#### [What you are asked to do]
Transcribe the line holding "989x556 pixels." together with every line after it, through the end of the records, exactly and with no pictures.

═══ Input

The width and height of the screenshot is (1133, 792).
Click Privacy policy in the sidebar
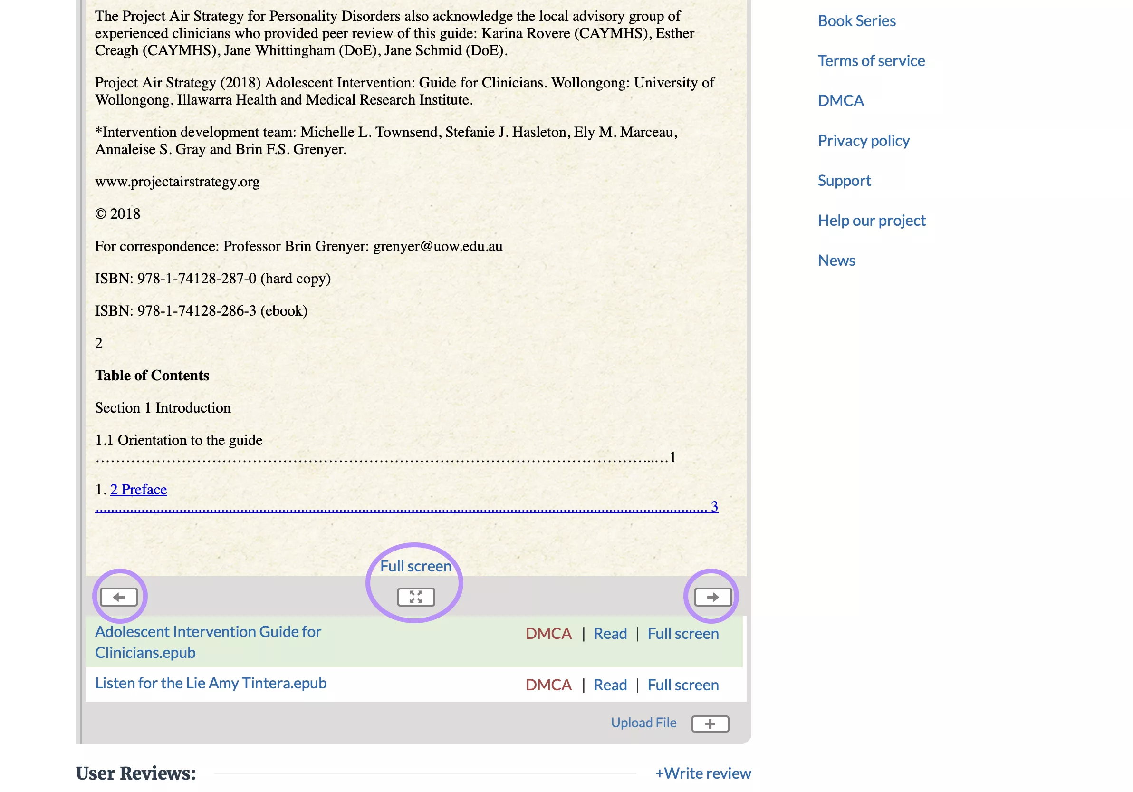pyautogui.click(x=864, y=139)
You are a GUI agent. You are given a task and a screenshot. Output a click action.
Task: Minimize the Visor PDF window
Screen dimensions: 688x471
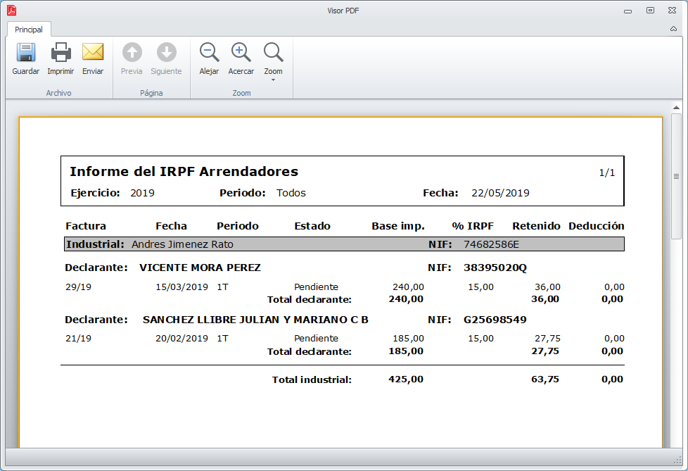point(627,11)
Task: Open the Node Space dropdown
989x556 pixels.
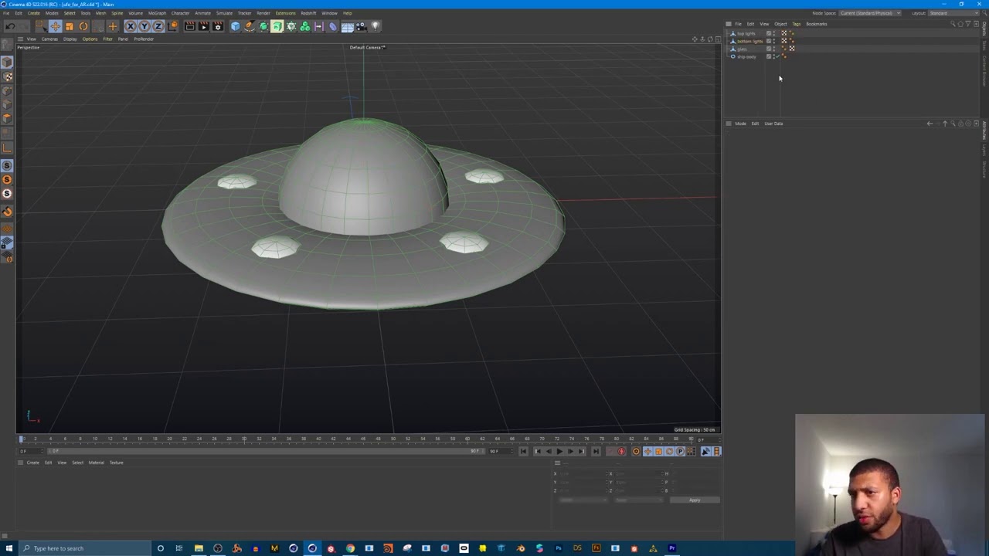Action: [870, 13]
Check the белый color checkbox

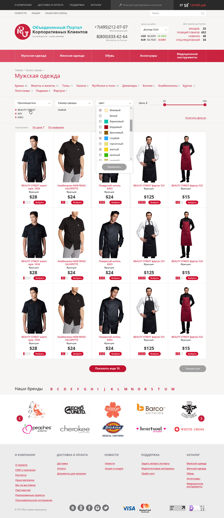pyautogui.click(x=100, y=116)
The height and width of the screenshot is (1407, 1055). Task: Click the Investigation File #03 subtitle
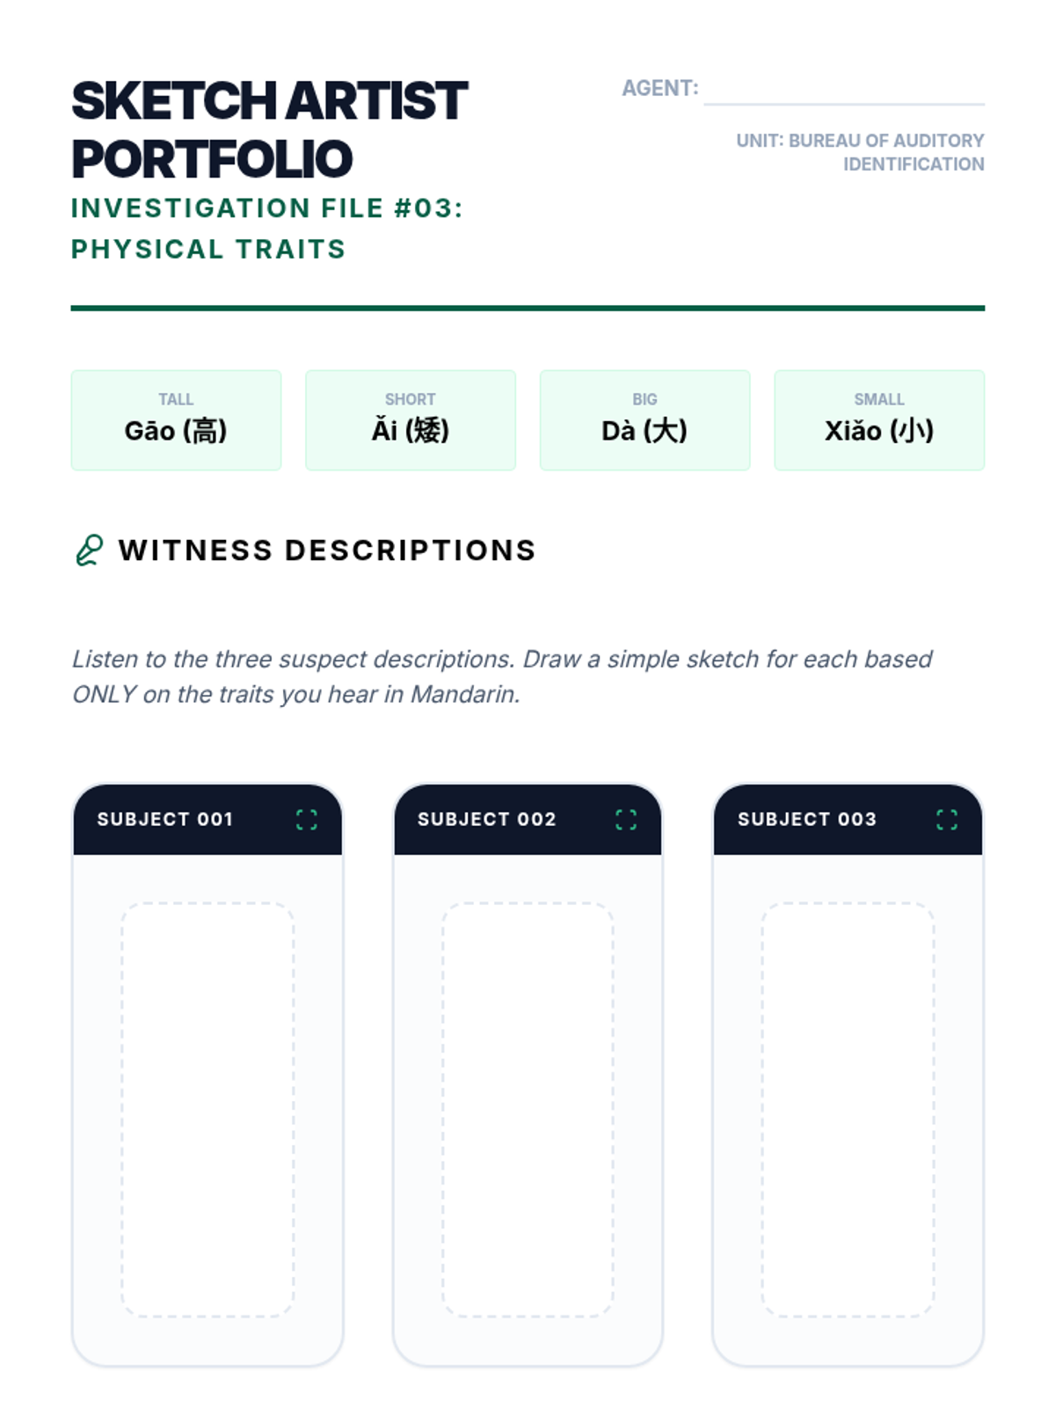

══════

#### [Task result]
989x556 pixels.
Action: [870, 13]
Check the белый color checkbox

pyautogui.click(x=100, y=116)
The height and width of the screenshot is (1407, 1055). Task: Click the Investigation File #03 subtitle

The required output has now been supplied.